Saturday, August 28, 2010

Let's Make a Deal

Second quarter GDP numbers were released Friday. Most observers focused on the sobering adjustment to GDP growth, which was "revised lower to 1.6% for April through June from the initial estimate of 2.4% made a month earlier."

MaxedOutMama, however, identifies the problem-behind-the-problem. Pointing to Table 10 of the full release, she notes that while personal income rose (slowly) between 2007 ($11.9 trillion) and mid-2010 ($12.5 trillion), the share of income derived from government transfers over the same period jumped from $1.7 trillion to $2.3 trillion. In other words, right now, public assistance is what's keeping our economy moving. As M_O_M says, "This explains EVERYTHING about our current fiscal crisis." And, as I have argued, about our future if we don't change course. Such "social engineering" doesn't work, Wolf Howling concludes. Even Arnold Schwarzenegger is worried.

It doesn't have to stay this way, says Victor Davis Hanson:
In the age of Obama, the notion of not being exceptional or preeminent comes as a relief to millions on the left who pretty much are in sync with the protocols of the United Nations. On the right, there is a sense that Obama is the ultimate expression of downfall; given the wild spending, the iconic efforts abroad at apology, and the rampant entitlements we simply aren’t what we once were. In between, most aren’t quite sure--but sure are worried that we may never climb out of our self-created indebtedness crater, and that the culture’s education, the nation’s borders, and the civilization’s values are eroding. . .

On the plus side, as I mentioned last time, our economy is almost three times larger than China’s. American agriculture is the most productive in the world. There is simply nothing like the farmland in the Great Plains, or the 400 miles of irrigated expanse between Bakersfield and Red Bluff. For all the damage done by the federal government, we remain the most orderly free society on the planet, where merit still to a large degree determines success--not class, race, or tribal affiliation. While our universities in the humanities are increasingly corrupt, their science, engineering, and computer science departments, as well as professional schools in business and medicine, are the best in the world. It is not that Cal Tech, MIT, Harvard or Yale or Stanford are better than counterparts in Germany or Russia or China, but that an entire array such as UCLA, USC, Texas, Ohio State, Duke, and dozens of others is as well.

We have huge reserves of both coal and natural gas, and can quite easily quadruple our nuclear power generation. The U.S. military is not just the most technologically advanced and supplied, but the most experienced in all phases of modern challenges, from air campaigns to counter-insurgency.

I have lost confidence in American arts, in the sense of fiction and poetry, which are now in large part warped by the cult of race/class/gender orthodoxy that brings intertribal awards and recognition, but American scholarship in science, medicine, and the professions remains preeminent. . .
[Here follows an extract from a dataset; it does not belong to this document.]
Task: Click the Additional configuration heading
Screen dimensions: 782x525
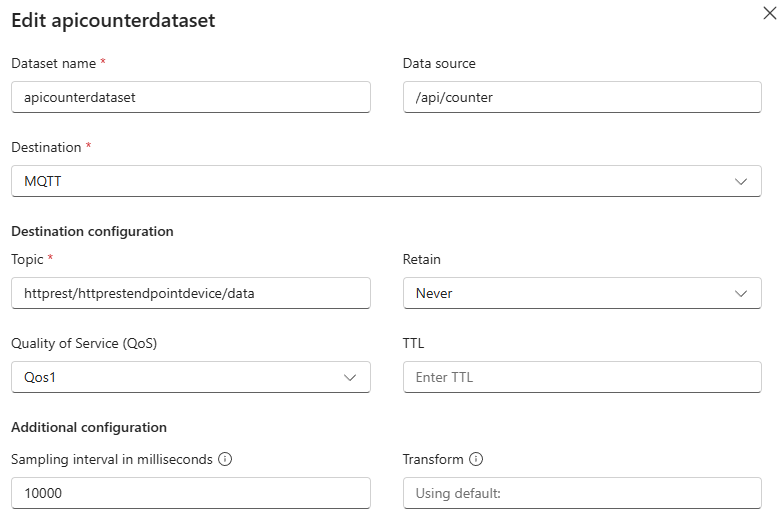Action: [89, 427]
If we are headed back to the Clinton income tax rates, why will we not then head back to the two years of Clinton surpluses? All that would require is a similar across-the-board freeze on government spending, as we saw in the early 1990s, that in the ensuing two decades has grown exponentially. It is not just that a great deal of the money is often wasted, but is counterproductive in creating a culture of dependence on the lower end, and crony capitalism on the upper. The entire farm bill should be scrapped; Social Security must be radically refashioned; and everything from corporate bailouts to unemployment payouts and food stamps must be drastically reformulated. The solutions do not require a great deal of material sacrifice. No, the problem hinges on how much abuse one can endure to see through the needed reform.
As Instapundit says, "Obamanomics has been a failure, as it was clearly destined to be from the beginning." Partly from ignoring the first rule of holes--"when you're in one, stop digging." Will November 2nd settle whether America chooses door number 1 or door number two?

1 comment:

OBloodyHell said...

> I have lost confidence in American arts, in the sense of fiction and poetry, which are now in large part warped by the cult of race/class/gender orthodoxy that brings intertribal awards and recognition

Yeah, but there's no MONEY in that crap.

In the arena where there is money, Anglo Entertainment (that is, including British, Canadian, and Australian IP with US IP) is the absolute best in the world -- and, as I've said before: "If it plays here, it'll play just about anywhere." The French have their own cinema, India now has Bollywood -- China may not create such stuff full-bore (though it inherits the history of Hong Kong cinema) but is likely to ramp such stuff up -- but that stuff has limited outside-the-home-market market share.

Not so for Anglo IP, which is valued the world around -- and which is testified to by the degree of piracy of same.

Who cares about the intellectual folderol? Only the idiot intellectuals.